▶ **Work instruction**: With the pictures omitted, write out all of the listing exactly.

▶ **Provided data**:
--- START ---

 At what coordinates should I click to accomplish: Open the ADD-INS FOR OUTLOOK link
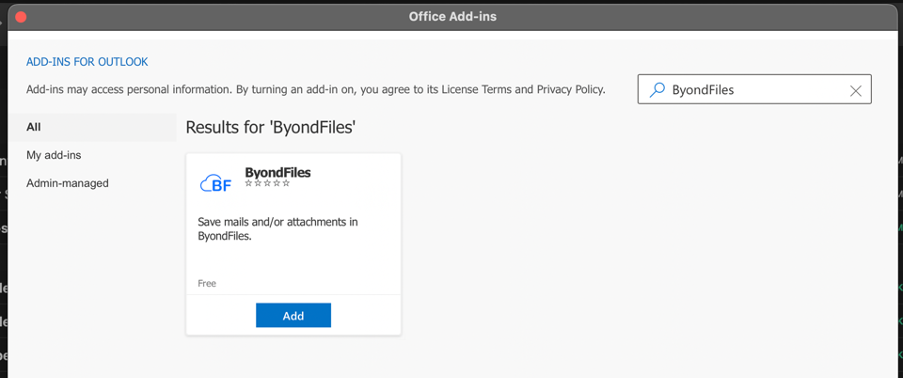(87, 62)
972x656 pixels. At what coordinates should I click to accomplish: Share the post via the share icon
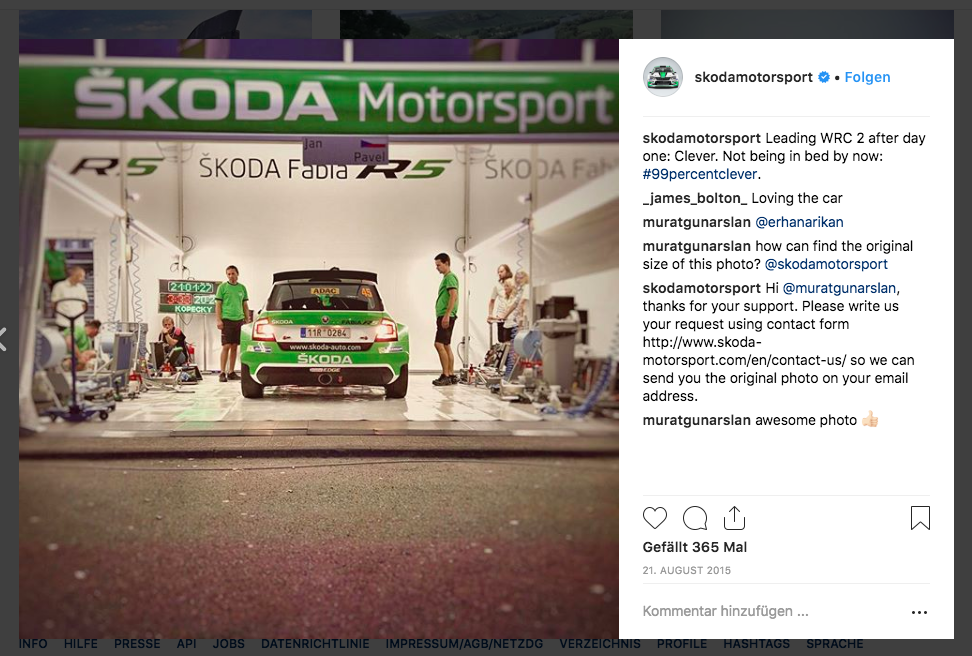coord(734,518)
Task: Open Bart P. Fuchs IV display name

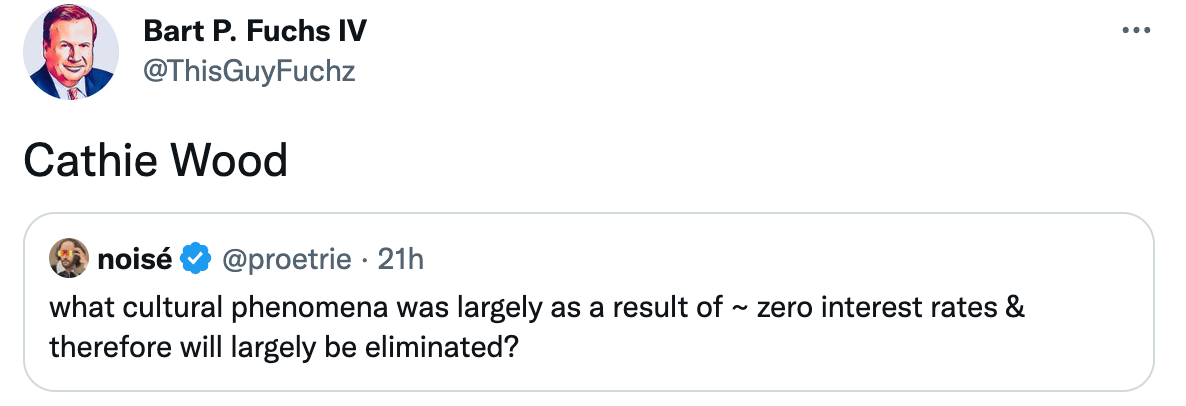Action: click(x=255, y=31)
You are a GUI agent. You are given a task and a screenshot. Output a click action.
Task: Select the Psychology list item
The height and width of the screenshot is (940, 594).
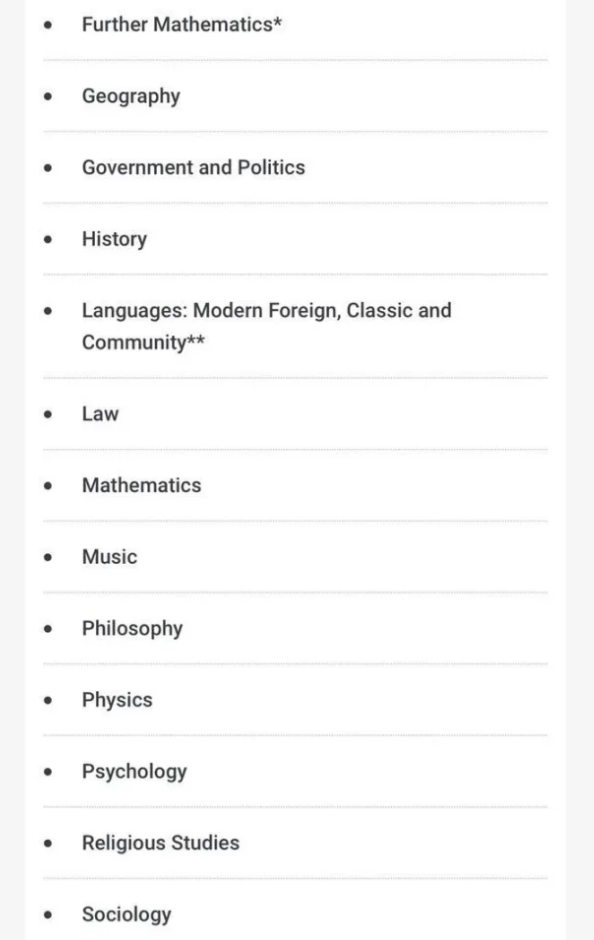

--- END ---

▶ **Response for this exercise**:
 At what coordinates should I click to accomplish: Open the ADD-INS FOR OUTLOOK link
(87, 62)
972x656 pixels. At what coordinates should I click to accomplish: Share the post via the share icon
coord(734,518)
Task: Open Bart P. Fuchs IV display name

Action: click(x=255, y=31)
You are a GUI agent. You are given a task and a screenshot. Output a click action.
Task: Select the Psychology list item
The height and width of the screenshot is (940, 594).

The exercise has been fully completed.